The rise in numbers, which set a new record for the emirate, was mostly due to a surge in German tourists by nearly 200 percent since 2010. Other key source markets were Russia, the UK, Italy, Austria and Switzerland.

“Tourism plays a major role in our strategy and in the development of our emirate,” Sheikh Saud said.

“Through history, RAK has been a destination for other Emiratis to come for the summer, so it’s not unnatural for us to focus on tourism.”

He said the big challenge today is to increase the number of hotel rooms to meet the high demand among holiday-makers.

“At the moment, our challenge is to build more hotel rooms. Our target is to reach 10,000 rooms by 2016. I am also hopeful that we will reach more than one million visitors in 2012,” he told the magazine.

“As for the economy, it will encourage more investors to come and join in with the tourism development, giving us more hotels and other projects. Each investor will define what is feasible, and we will be there to assist them in being successful.”

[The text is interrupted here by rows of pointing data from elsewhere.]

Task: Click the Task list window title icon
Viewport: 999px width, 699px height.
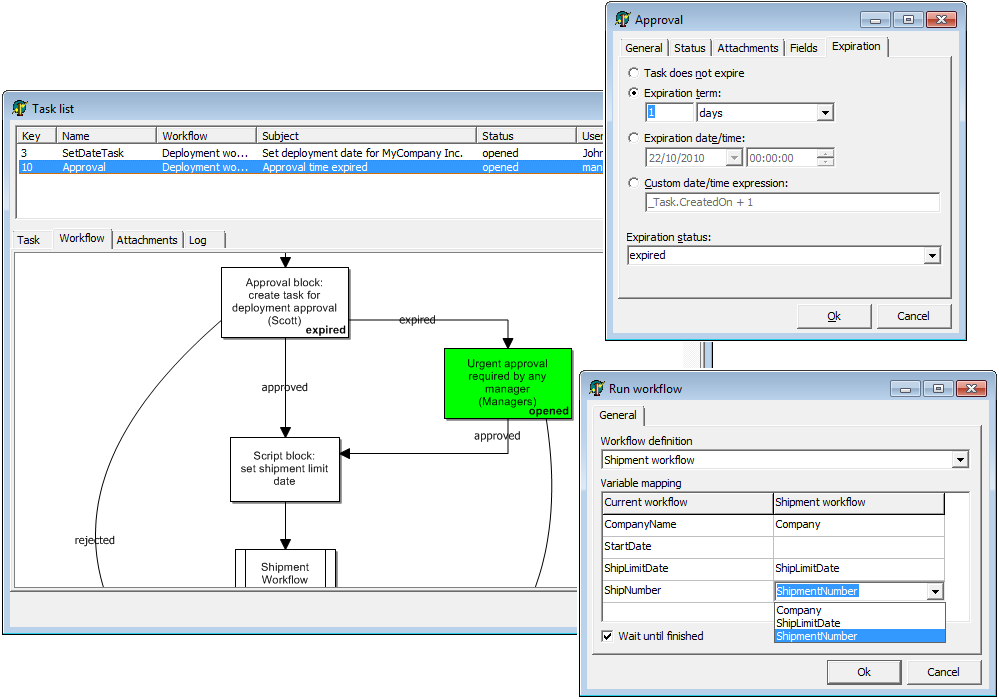Action: pos(20,108)
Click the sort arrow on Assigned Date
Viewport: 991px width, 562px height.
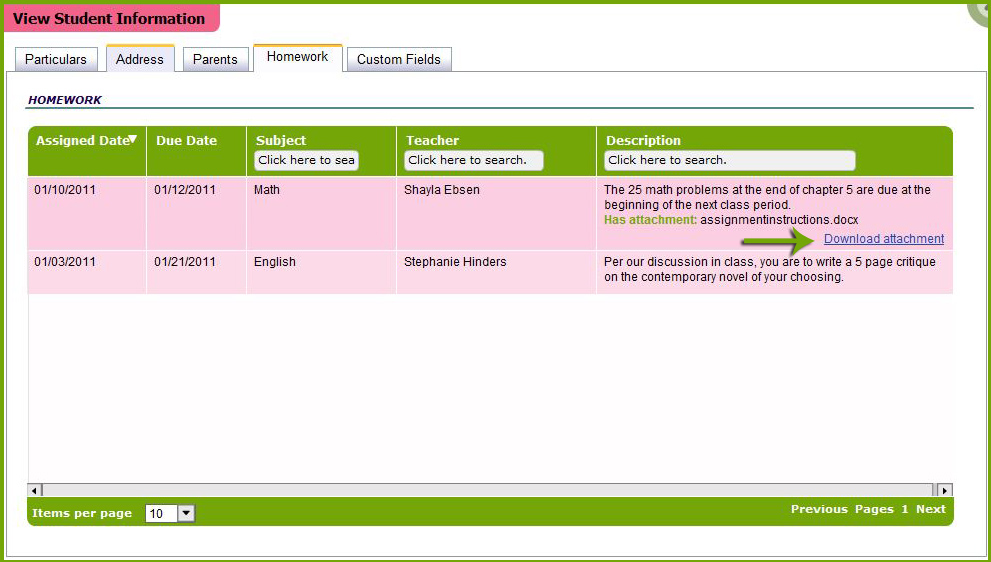(132, 140)
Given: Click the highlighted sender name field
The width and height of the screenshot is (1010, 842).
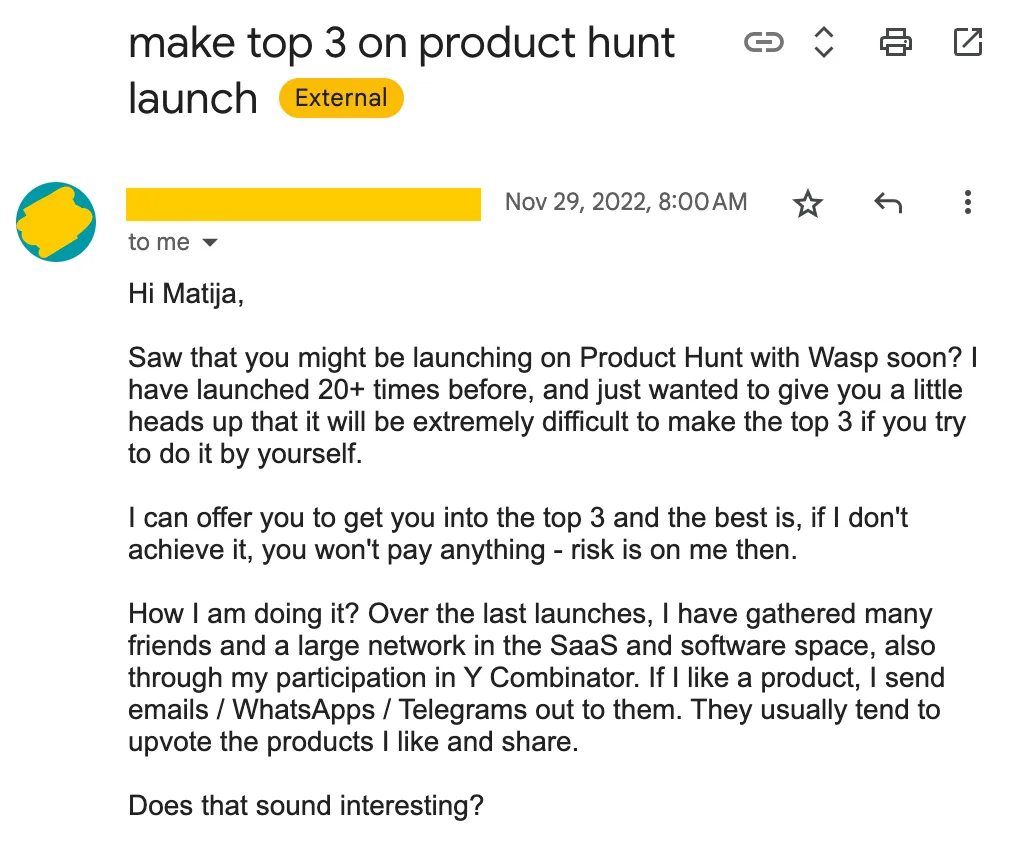Looking at the screenshot, I should pyautogui.click(x=302, y=202).
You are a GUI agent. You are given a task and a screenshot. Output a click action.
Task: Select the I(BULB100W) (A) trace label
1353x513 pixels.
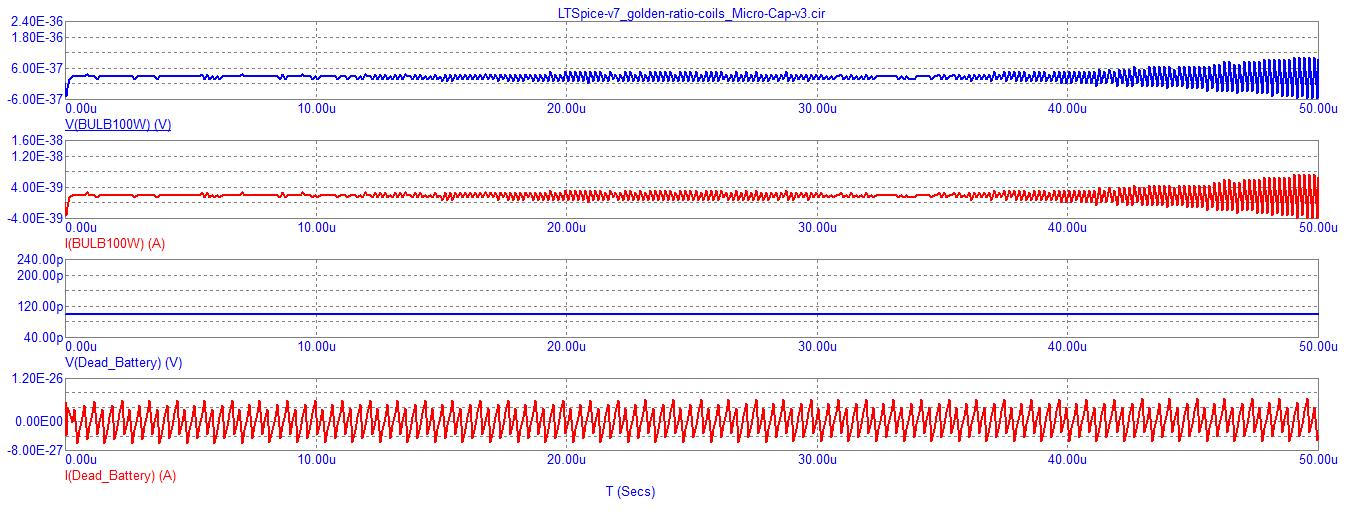[115, 243]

Sheikh Saud said New brands who have already signed deals to build in RAK include the luxury Waldorf Astoria by Hilton, which is set to open a hotel on Al Marjan Island in October 2012, and Bab Al Bahr, which is opening a beach resort in RAK later this year.

Hilton Worldwide will also add RAK's second Doubletree resort in 2014.

“The real estate price is a function of supply and demand, and of course as you have more demand, the price usually goes up. I believe a major investment like this will increase demand, because people will know more about RAK,” he said.

“Infrastructure in the emirate will be developed in line with the growth but only where it is economically viable and needed. The biggest projects coming up are the inter-emirate road and railway links, which will be particularly beneficial in connecting RAK with the rest of the country.”

He said the infrastructure improvements are already under way, adding that the federal government is assisting the emirate.

“We’re not working as if we are an island, we are working alongside other emirates. We would like RAK to contribute to the growth of the wider UAE.The upgrade of the inter-emirates highway, for example, will soon be extending to RAK, and the first phase of the Etihad Rail project is also making progress, which has huge potential for cargo. If we could ship all our cargo via the rail network, it would reduce traffic on our roads. We have more cargo in RAK because we have more industry.”